Included within the Huron River area of concern are creeks, ponds and rivers in four separate counties: Norton Creek, Kent Lake, and Hubbell Pond or Mill Pond in Oakland County; Ore Lake, Strawberry and Zukey lakes, Gallagher Lake, Loon Lake, Whitewood Lakes, and Base Line and Portage lakes in Livingston County; Barton Pond, Geddes Pond, Argo Pond, and Ford Lake in Washtenaw County; and Belleville Lake in Wayne County.
“That is one of the larger areas,” said Jennifer Gray, a toxicologist with the state health department's Division of Environmental Health. The advisories on the Huron River were prompted by elevated levels in fish and elevated levels in surface water samples, Gray said.
Like the Huron River, other locations have complete bans on eating certain area fish, such as Allen Lake, the AuSable River, Van Etten Lake and Clark’s Marsh in Iosco County; the Beaver Dam Pond and Helmer Creek in Calhoun County; and ponds at 4300 Cannonsburg Road in Belmont.
Limits on annual consumption of fish exist for certain fish caught on sections of the Saginaw River in Bay and Saginaw counties; the Flint River in Genesee, Lapeer and Saginaw counties; Lake Pleasant in Lapeer County; Lake St. Clair in St. Clair, Macomb and Wayne counties; St. Joseph River in Berrien County; the Rogue River and Freska Lake in Kent County; Long Lake in St. Joseph County; and Silver Lead Creek in Marquette County.
How long will it last?
The elevated levels of PFOS in fish were found via testing that started in 2012 in Clark’s Marsh in Oscoda near the former Wurtsmith Air Force Base, where PFAS-containing firefighting foam was used for training for decades, Gray said.
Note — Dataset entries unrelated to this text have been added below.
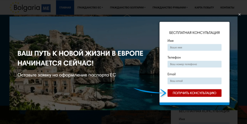Focus the Ваш email input field

pyautogui.click(x=194, y=81)
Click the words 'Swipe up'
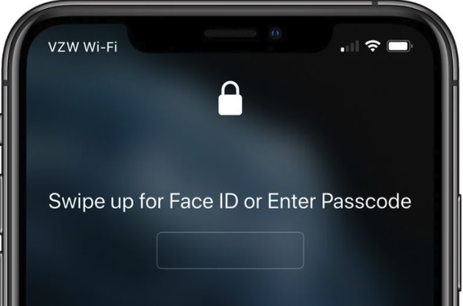Screen dimensions: 463x306 click(x=91, y=202)
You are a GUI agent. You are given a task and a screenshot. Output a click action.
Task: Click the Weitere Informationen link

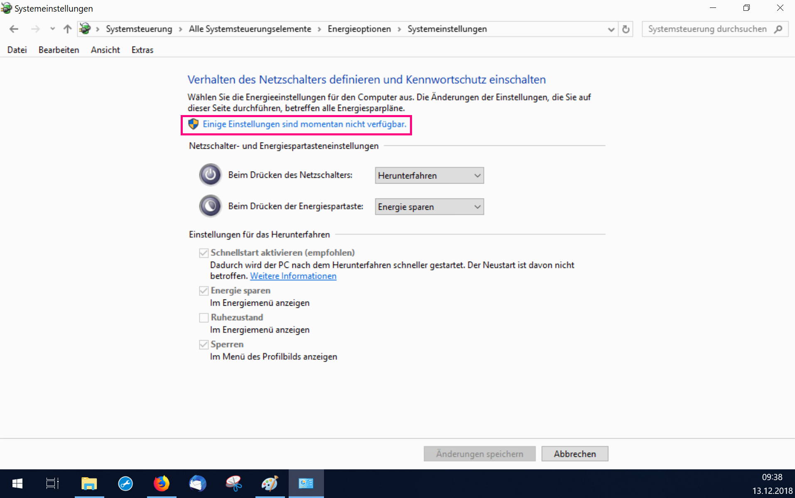(293, 276)
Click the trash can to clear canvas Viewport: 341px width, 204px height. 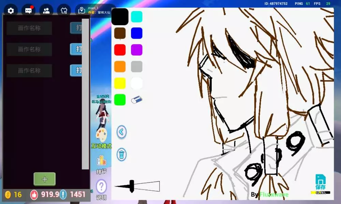(x=122, y=155)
The state has since tested more than 1,300 fish statewide for more than 10 different PFAS compounds, but Michigan officials concentrate their efforts in areas with a known history of industrial contamination, she said. The advisories issued so far have been linked to PFOS, one of the better understood PFAS compounds.
“That tends to be and seems to be the one that bio-accumulates in fish tissue,” Gray said. “PFOS seems to be the one that builds up.”
Like the other areas with fish advisories, the state must first address the source of the pollution leading to high PFAS levels in fish. But even after the source is identified and addressed, removing the chemical from the fish population can take years, Gray said.
PFAS is believed to have a half life shorter than PCBs, which take about 15 years to decrease by half in the fish population, Gray said. The ultimate verdict on the half-life of PFAS chemicals remains uncertain, she said.
“What we know now is the amount of time it takes for a fish to get rid of PFAS is shorter than PCBs,” Gray said, but “we’re still building our data set on PFAS.”
On the Huron River, officials rapidly sought the source of contamination to address increased PFAS levels in fish and the dynamic response serves as a model for addressing the issue in the rest of the state, Sliver said. Still, decades of exposure can't be undone as easily.
“We found them up in Wixom,” Sliver said of the Huron River contaminant source. “And we’ve actually taken those sources down from thousands of parts per trillion down to non-detect. Our expectation is over time you’ll see the concentrations in fish tissue continue to drop.”